Эйзенхауэр также опасался, что высокий уровень расходов на оборону даст слишком много власти военным лидерам и оборонным подрядчикам. В результате может возникнуть «гарнизонное государство», искажающее приоритеты. «Каждая сделанная пушка, — сказал он в 1953 году, — каждый спущенный на воду военный корабль, каждая выпущенная ракета означают в конечном счете кражу у тех, кто голоден и не накормлен, у тех, кому холодно и кто не одет».[717] Это не означало, что он верил в масштабные государственные социальные программы для облегчения страданий; отнюдь нет, ведь они тоже разбалансировали бы бюджет. Но его беспокоило, что большие расходы на вооружение будут питать то, что он позже назвал «военно-промышленным комплексом».[718]
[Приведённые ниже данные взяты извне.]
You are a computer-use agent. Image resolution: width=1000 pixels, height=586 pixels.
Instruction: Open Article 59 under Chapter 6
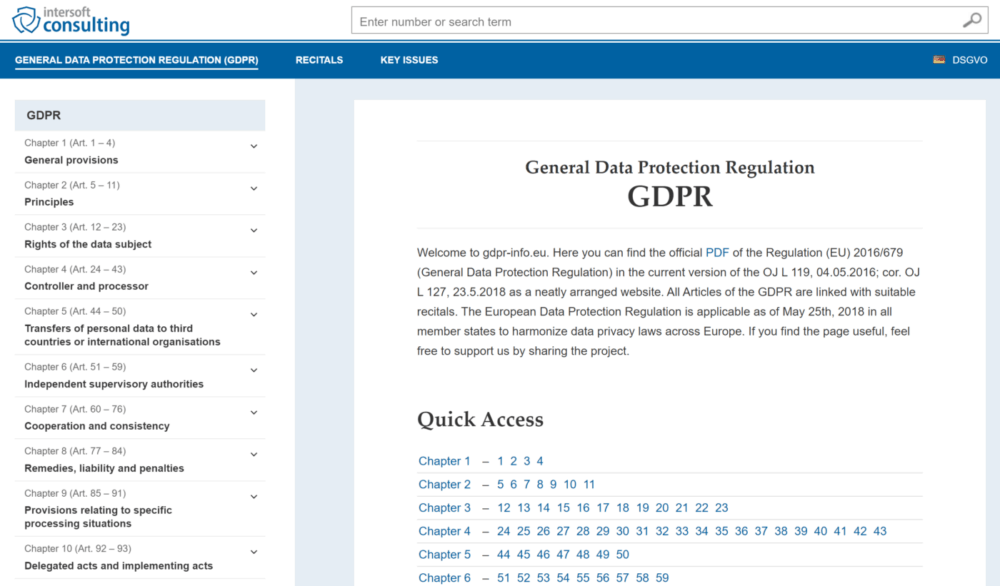[662, 577]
В течение следующих нескольких лет усилия по сдерживанию расходов в рамках «Нового взгляда» увенчались скромным успехом. В основном благодаря частичной демобилизации после Корейской войны федеральные расходы на оборону сократились с 50,4 миллиарда долларов в 1953 финансовом году до 40,3 миллиарда долларов в 1956 году, а затем выросли до 46,6 миллиарда долларов в 1959 году. После 1954 года они также медленно снижались в процентном отношении к федеральному бюджету и к ВНП (с 14% ВНП на пике Корейской войны до примерно 9% к 1961 году).[719] Во всех вооруженных силах произошло сокращение личного состава, особенно в армии, в которой Эйзенхауэр провел большую часть своей взрослой карьеры. В период с 1953 по 1959 год она потеряла 671 000 мужчин и женщин — сокращение довело их число до 862 000, что возмутило многих старых друзей и коллег Эйзенхауэра. Два из этих разгневанных генералов, Мэтью Риджуэй и Максвелл Тейлор, в 1950-х годах были начальниками штабов армии; оба написали в отставке книги, в которых выражали протест против сокращений.[720] Сокращения вызвали обвинения в том, что Соединенные Штаты потеряют гибкость, позволяющую справляться с локальными кризисами — «ограниченными войнами» — по всему миру. Айк, однако, был полон решимости контролировать расходы и сдерживать влияние военно-промышленного комплекса. Уверенный в том, что воздушная и морская мощь обеспечивают достаточную безопасность (особенно когда на вооружение поступили ракеты), он успешно стоял на своём. Только генерал с его популярностью и опытом мог провести эту политику без серьёзного политического ущерба в условиях страха перед холодной войной 1950-х годов.